* [Exercise prompt] Each line below with the string "guide" should be copied.

Dataset entries
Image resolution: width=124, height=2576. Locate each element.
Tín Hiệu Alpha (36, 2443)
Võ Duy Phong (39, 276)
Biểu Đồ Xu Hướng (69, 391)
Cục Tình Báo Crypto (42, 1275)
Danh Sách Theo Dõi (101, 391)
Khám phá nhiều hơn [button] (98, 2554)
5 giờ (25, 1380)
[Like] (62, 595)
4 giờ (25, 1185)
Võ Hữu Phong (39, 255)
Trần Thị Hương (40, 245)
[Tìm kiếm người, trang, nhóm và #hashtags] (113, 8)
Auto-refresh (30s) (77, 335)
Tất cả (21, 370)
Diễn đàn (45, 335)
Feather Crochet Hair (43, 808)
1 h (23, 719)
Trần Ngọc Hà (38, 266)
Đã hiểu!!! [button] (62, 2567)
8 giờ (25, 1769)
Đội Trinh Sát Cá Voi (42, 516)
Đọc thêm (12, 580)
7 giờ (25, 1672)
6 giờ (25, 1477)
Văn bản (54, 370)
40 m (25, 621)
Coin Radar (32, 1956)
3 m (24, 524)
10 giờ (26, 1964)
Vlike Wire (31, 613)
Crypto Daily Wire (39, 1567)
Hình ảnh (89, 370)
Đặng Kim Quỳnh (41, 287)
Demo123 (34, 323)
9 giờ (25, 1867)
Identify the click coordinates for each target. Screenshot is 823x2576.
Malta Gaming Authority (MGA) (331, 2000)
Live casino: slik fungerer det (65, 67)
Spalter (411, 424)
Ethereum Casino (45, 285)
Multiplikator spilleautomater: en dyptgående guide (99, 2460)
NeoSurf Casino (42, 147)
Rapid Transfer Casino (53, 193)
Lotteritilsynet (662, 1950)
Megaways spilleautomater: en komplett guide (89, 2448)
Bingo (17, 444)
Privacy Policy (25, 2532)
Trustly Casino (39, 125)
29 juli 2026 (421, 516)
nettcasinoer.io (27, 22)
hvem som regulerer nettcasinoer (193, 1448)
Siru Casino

* [Answer area]
Multiplikator spilleautomater: en dyptgående guide (99, 2460)
Megaways spilleautomater: en komplett guide (89, 2448)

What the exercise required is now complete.